特別に許可をもらって家から水鉄砲を持参。盛大な水遊びが始まった。
水鉄砲を持っていなかった子はバケツや柄杓を手に容赦なく水をかけまくっていた。
しまいには先生がホースからそのまま水を飛ばし、全員ビシャビシャになった。
と思っていた。
ところが、その子だけは殆ど濡れていなかったのだ。
足元は水浸しのグラウンドを走り回ったのだから当然泥まみれなのだが、服や髪はほとんど、いや全然濡れていないように見えた。
それに気づいたクラスメイトたちが言葉をなくす。
だってお別れ会だから、当然みんなその子に水をかけに行っていたから。
そんな微妙な空気の中、まだ水を残していた悪ガキがその子の後ろから思いっきり水をかけた。

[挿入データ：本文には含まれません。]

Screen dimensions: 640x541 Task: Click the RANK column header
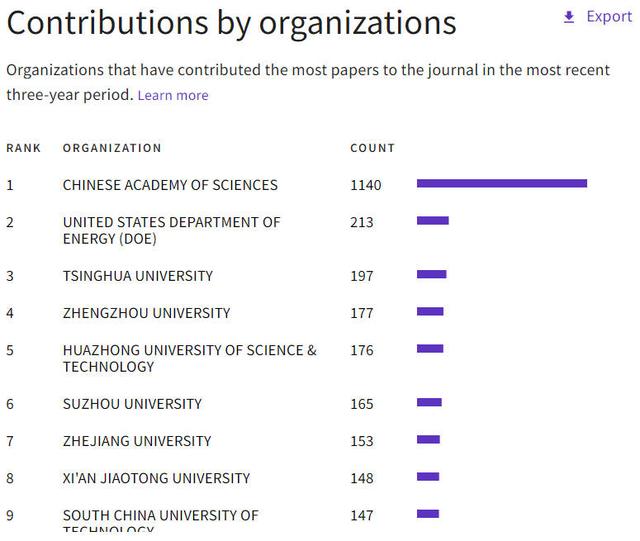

でも、かかったはずの水はその子を濡らすことなく表面を滑り、ポタポタと地面に吸い込まれる。
なんとも言えない沈黙が流れた。
「……この服すぐ乾くんだよね」
苦笑いで頬を掻く姿にさらに沈黙が深くなる。
すると突然空が曇り、大粒の雨が降り出した。
もはやビショ濡れではあったがみんな悲鳴を上げて校舎へと逃げ戻った。
気がつくとその子もビショビショに濡れている。
ああ、雨には濡れるんだな。
そんなことを考えた。
その子が水遊びで濡れなかったことや、皆が不安になった瞬間に雨が降り、同じようにずぶ濡れになったことは、もしかしたら色々な神様によるご利益だったのかもしれない。
お札やお守りが不気味でなんとかして欲しい。と言っていたけれど、その子自身はとても優しく、そしてやっぱり信心深かったから。

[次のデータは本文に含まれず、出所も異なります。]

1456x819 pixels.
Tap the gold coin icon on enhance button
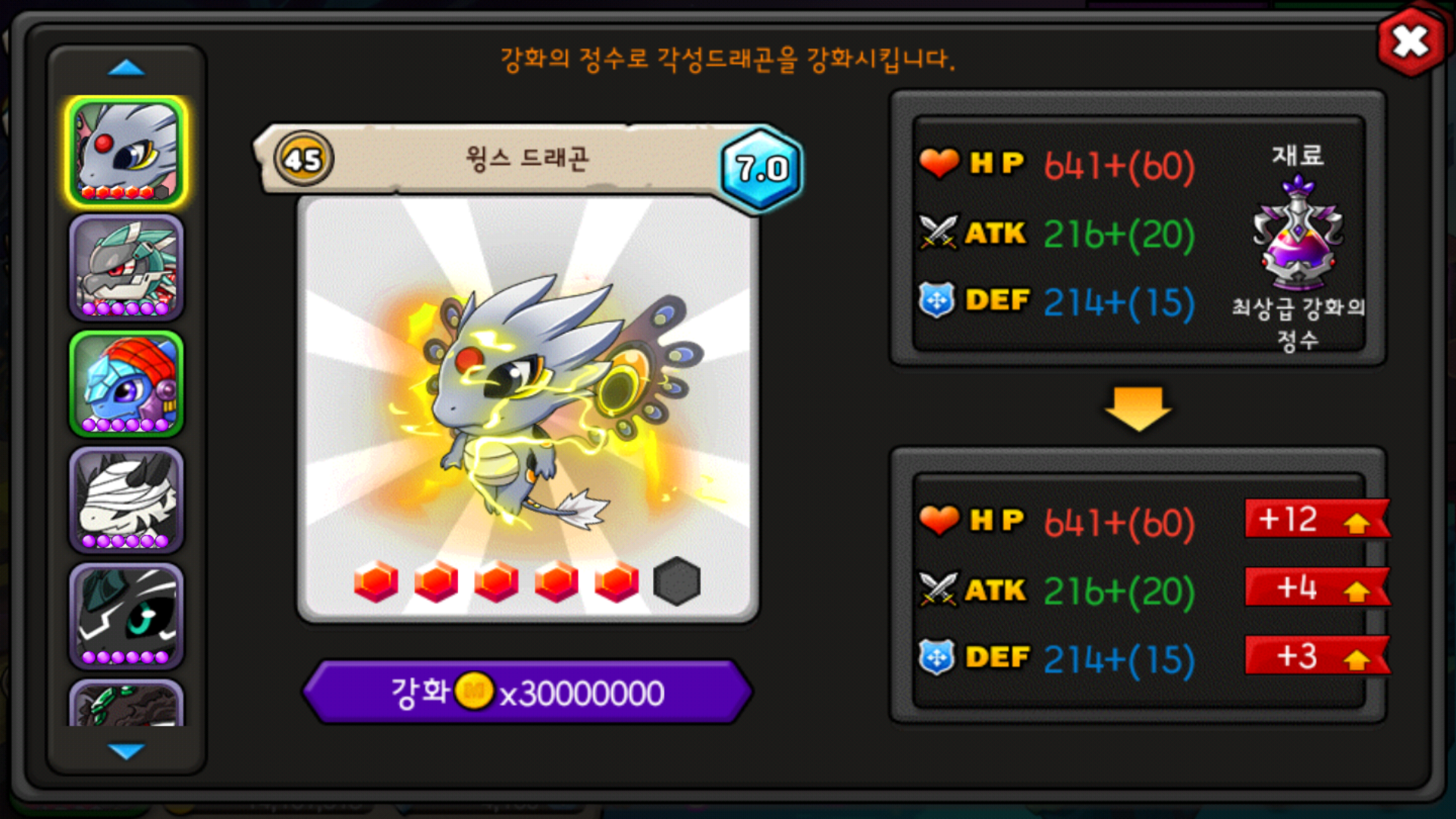[474, 692]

1ヶ月程しか一緒に過ごさなかったから、クラス写真にも卒業アルバムにもその子の痕跡は残っていない。
4年生の時だったので、同窓会でも当時のメンバーが揃うことはなく、数人のクラスメイトだった子に話を振ってみてもあまり記憶には残っていないようだった。
インターネットが普及した頃に一座のことを検索してみたことがあった。
だが名前が変わったのか、もう解散してしまったのか探し出すことはできなかった。
子供の頃の夏の日に見た夢のような……、今は思い出補正も加わってとてもノスタルジックな記憶として心に残っている。